CS252 Project
Simple Symmetric Multithreading in Xilinx FPGAs
Yury Markovskiy and Yatish Patel
with Nick Weaver
{yurym,
yatish,
nweaver}@cs.berkeley.edu
Slides: ppt, pdf
Summary
When implementing designs in an FPGA, there are numerous resources
available to pipeline a design to improve performance.

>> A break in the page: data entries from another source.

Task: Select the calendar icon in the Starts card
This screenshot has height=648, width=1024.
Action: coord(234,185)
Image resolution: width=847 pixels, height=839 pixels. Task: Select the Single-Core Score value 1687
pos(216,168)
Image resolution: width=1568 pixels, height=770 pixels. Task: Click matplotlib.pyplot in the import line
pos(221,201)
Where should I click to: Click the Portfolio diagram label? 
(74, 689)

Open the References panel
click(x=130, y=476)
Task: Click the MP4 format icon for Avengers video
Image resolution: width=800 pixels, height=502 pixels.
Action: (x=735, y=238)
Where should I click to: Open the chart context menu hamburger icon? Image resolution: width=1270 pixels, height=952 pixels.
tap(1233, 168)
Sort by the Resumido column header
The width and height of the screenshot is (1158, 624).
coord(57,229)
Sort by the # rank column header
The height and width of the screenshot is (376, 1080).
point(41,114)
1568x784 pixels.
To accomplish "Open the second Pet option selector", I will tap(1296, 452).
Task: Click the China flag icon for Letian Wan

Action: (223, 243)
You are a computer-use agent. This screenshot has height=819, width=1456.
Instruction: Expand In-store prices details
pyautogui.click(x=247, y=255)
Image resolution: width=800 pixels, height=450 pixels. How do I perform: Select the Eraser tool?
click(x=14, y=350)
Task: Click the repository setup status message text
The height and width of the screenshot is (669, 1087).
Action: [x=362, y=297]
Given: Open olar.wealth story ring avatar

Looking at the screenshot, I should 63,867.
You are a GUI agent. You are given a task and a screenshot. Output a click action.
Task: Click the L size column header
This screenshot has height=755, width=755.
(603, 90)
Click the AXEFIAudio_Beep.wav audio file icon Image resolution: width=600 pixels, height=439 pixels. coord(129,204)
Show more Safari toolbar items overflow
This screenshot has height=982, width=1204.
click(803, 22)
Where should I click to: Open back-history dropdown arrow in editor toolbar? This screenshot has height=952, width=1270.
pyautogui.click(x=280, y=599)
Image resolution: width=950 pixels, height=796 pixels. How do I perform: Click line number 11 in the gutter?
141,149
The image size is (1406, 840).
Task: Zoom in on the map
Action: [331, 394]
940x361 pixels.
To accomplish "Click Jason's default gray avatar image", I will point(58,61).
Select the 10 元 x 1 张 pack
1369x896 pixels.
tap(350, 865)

Yet when
implementing a microprocessor or similar design, the overhead involved
in pipelining for a higher clock rate (notably due to the much
increased bypassing logic, additional instruction latency, and more
complicated control logic) becomes highly significant. We propose a
compromise between the high overhead and high performance --- Simple
Symmetric Multi-threading. Here, the register file size and TLB size
are increased, and each pipeline stage and stage in the control logic
is replaced by several stages, which are then moved to balance the
delays. However, the complexity of the bypassing is not increased, nor
are there significant changes in the control logic
complexity. Instead, separate threads are run through the identical
pipeline in round robin fashion, making the single processor core (now
running at a higher clock rate) behaves like an SMP. This
transformation was performed on a synthetic pipeline and showed very
promising results. In order to provide a concrete demonstration of
the benefits and costs of simple SMP on a real scale for complete
systems, we propose to implement a MIPS-compatible integer-only
processor core in a Xilinx FPGA using these techniques.
Progress Status
- Obtained and verified working toolflow for XILINX XC800V part, including trial license for Synplify to perform fast synthesis.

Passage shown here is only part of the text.